# Schauspielerin Mareike Carrière (59) ist tot



## floyd (18 März 2014)

Schauspielerin Mareike Carrière (59) ist tot


Am Ende hatte sie keine Chance gegen den Krebs.

Mareike Carrière (59) ist tot. Wie BILD erfuhr, verlor die beliebte Schauspielerin („Großstadtrevier“) in der Nacht von Sonntag auf Montag den Kampf gegen die tückische Krankheit.

Noch 2013 stand sie mit Simone Thomalla (48) für die ZDF-Reihe „Frühling“ vor der Kamera. Nach BILD-Informationen soll Mareike Carrière, jüngere Schwester von Mathieu Carrière (63), bereits 2012 an Krebs erkrankt sein. Sie kämpfte mit Chemotherapien und Operationen gegen die Krankheit. Ein Kampf, den sie jetzt verloren hat.

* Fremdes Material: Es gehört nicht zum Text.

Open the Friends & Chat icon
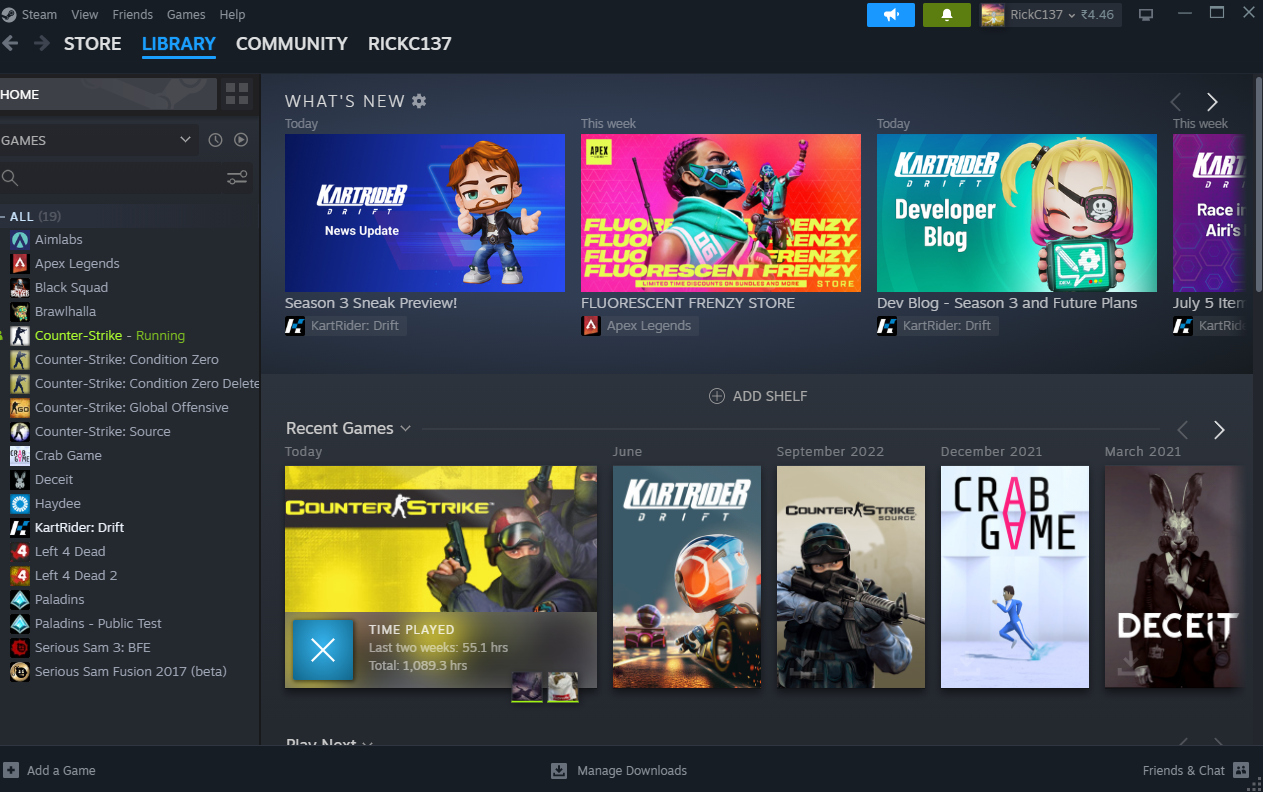The image size is (1263, 792). tap(1241, 770)
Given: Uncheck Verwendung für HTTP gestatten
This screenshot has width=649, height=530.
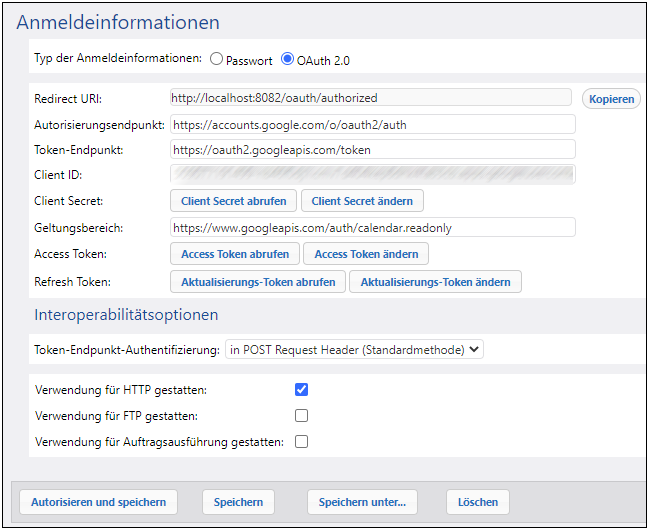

Zuletzt wurde Mareike Carrière an der Berliner Charité und in der Kasseler Onkologie behandelt. Sie starb zu Hause im Kreis ihrer Familie.
Vergrößern Großstadtrevier Mareike Carrière mit Arthur Brauss im „Großstadtrevier“
Foto: dpa picture-alliance


----------



## vivodus (18 März 2014)

Das ist furchtbar traurig.


----------



## Chamser81 (18 März 2014)

Ich habe sie in der Serie "Großstadtrevier" gern gesehen. 

R.I.P


----------



## DER SCHWERE (18 März 2014)

Habe sie immer sehr gesehen, 1986 wurde Mareike Carrière die erste Streifenpolizistin im deutschen Fernsehen.



R.I.P

​


----------



## Johnny59 (18 März 2014)

Sehr traurig. Eine sehr charmante Frau ist viel zu früh verstorben!


----------



## MetalFan (18 März 2014)

Mir ist sie in meiner Kindheit regelmäßig am Vorabend im "Großstadtrevier" und in "Praxis Bülowbogen" "begegnet". 
Später nochmals in "Was nicht passt, wird passend gemacht!"

Traurig - R.I.P.


----------



## Brian (18 März 2014)

Eine tolle Frau und Schauspielerin die mir besonders als Polizistin Ellen Wegener im Großstadtrevier gefallen hat,habe die Staffeln der Serie mit ihr auf DVD,möge sie in Frieden ruhen...


----------



## Weltenbummler (19 März 2014)

Mareike war eine bezaubernde Traumfrau .Schade, das solche Menschen so früh gehen müssen.


----------



## stuftuf (19 März 2014)

Möge sie in Frieden ruhen!


----------